Al tiempo que la experiencia alfonsinista tocaba a su fin, la renovación peronista se diluía. Menem, renovador de la primera hora, había iniciado su cruzada hacia el poder y ya nada pudo detenerlo. En sus diez años en el poder, asistimos primero a la hora triunfante, luego a la decadencia y degradación del peronismo menemizado, un peronismo que adoptaba en los hechos un neoliberalismo pragmático y se desprendía sin dolor de lastres ideológicos que le pesaban sin dejar rédito alguno. El peronismo se transformó de a poco en una máquina política programada para ocupar todos los espacios de poder posibles, sin otro compromiso ni otra finalidad que diera un sentido más trascendente a esa empresa.

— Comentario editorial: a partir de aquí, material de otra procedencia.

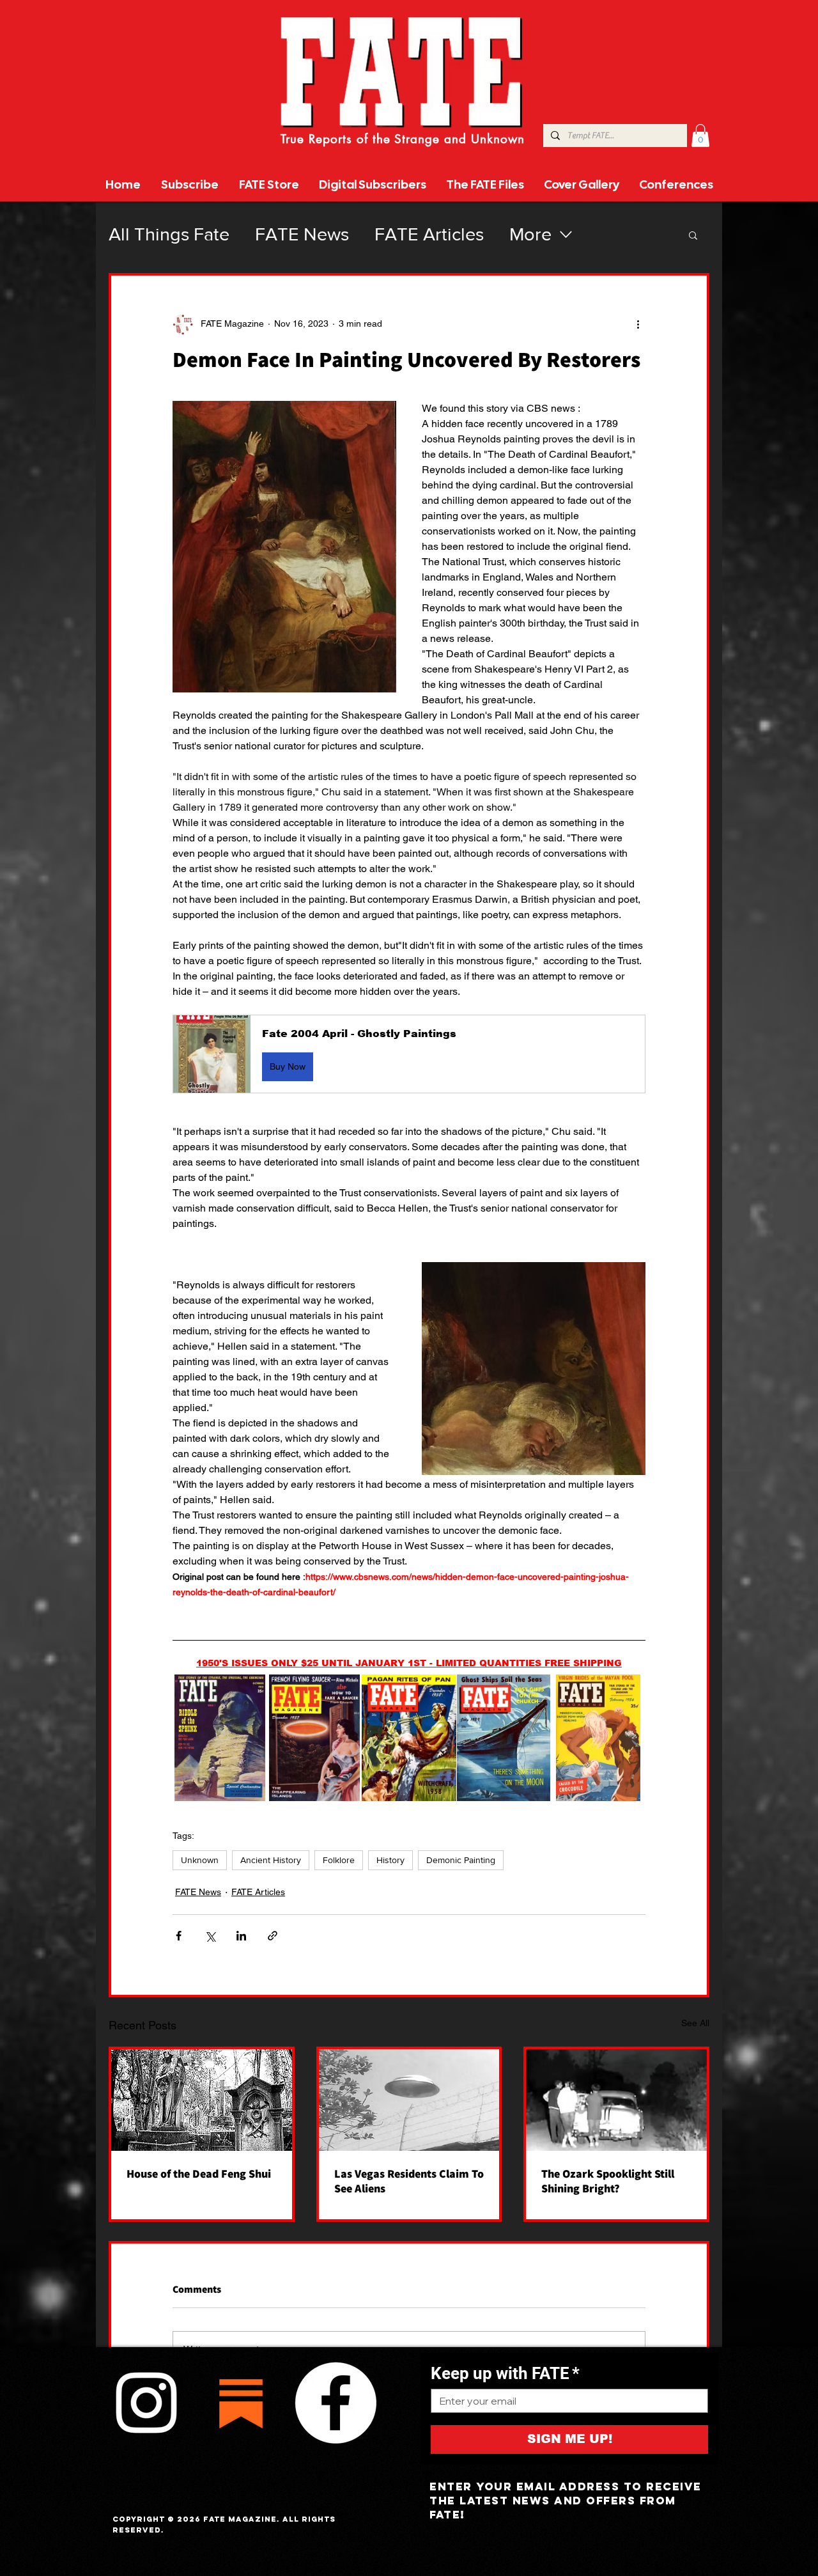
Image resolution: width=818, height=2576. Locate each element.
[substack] (241, 2403)
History (390, 1860)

Pero, insinuado antes, el progresivo agotamiento del menemismo no fue indoloro y estuvo marcado por conflictos cada vez menos conciliables entre sus dirigentes partidarios, entre sus funcionarios en el gobierno y entre unos y otros. El triunfo de la Alianza no trajo paz a ese partido que había perdido la brújula. Los cimbronazos cada vez más indiscretos del nuevo gobierno, sus varias crisis, y finalmente su bochornosa retirada permitieron al peronismo retomar el gobierno, no sin un vía crucis de pintorescos y efímeros presidentes. Duhalde aceptó hacer un supremo sacrificio y se hizo cargo de la Presidencia, dicen que para volver –al menos así lo pensaba en las primeras semanas– a las banderas históricas del peronismo. Pero dentro del Gobierno, dentro del partido, entre gobernadores provinciales y legisladores nacionales, así como entre los aspirantes a suceder a Duhalde, los enfrentamientos arreciaron. Duhalde mismo entró en conflicto consigo mismo y había momentos en que parecía no saber a qué santo prenderle una vela.

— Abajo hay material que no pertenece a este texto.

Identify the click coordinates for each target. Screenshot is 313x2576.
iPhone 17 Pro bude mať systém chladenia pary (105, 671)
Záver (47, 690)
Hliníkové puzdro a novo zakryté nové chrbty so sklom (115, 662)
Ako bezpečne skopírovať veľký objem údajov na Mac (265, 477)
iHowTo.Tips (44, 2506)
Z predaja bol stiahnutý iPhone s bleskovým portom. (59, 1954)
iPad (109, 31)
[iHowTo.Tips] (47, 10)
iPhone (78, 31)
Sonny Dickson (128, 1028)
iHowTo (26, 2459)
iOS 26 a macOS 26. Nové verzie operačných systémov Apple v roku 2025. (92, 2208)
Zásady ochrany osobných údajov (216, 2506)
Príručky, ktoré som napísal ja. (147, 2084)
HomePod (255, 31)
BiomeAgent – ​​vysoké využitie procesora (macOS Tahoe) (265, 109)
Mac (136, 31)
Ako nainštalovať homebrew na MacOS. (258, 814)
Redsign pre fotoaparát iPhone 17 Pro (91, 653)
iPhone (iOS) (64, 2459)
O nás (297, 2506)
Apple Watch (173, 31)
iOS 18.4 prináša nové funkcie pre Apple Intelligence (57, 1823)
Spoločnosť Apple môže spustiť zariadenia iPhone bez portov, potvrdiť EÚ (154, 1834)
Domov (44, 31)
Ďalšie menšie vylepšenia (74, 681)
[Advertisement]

La costumbre del PJ de trasladar sus conflictos al seno del Estado no pudo sino agravar las cosas. El conflicto entre federalismo y Ejecutivo nacional, conflicto estructural del Estado argentino, se refractó a su vez en el interior del peronismo. El desfile patético de ungibles al Ministerio de Economía ante el tribunal de los gobernadores, el nombramiento de Lavagna simplemente por ser el único no vetado, la designación “compensatoria” de Camaño en el Ministerio de Trabajo, dan una idea del caos existente. Al tiempo que el radicalismo parece convertirse en una fuerza residual sin otro peso que el de “acompañar” un proceso que se descontrola día a día, el PJ se va disgregando en un conjunto centrífugo de partidos-coaliciones provinciales y una dirección sin autoridad ni legitimidad.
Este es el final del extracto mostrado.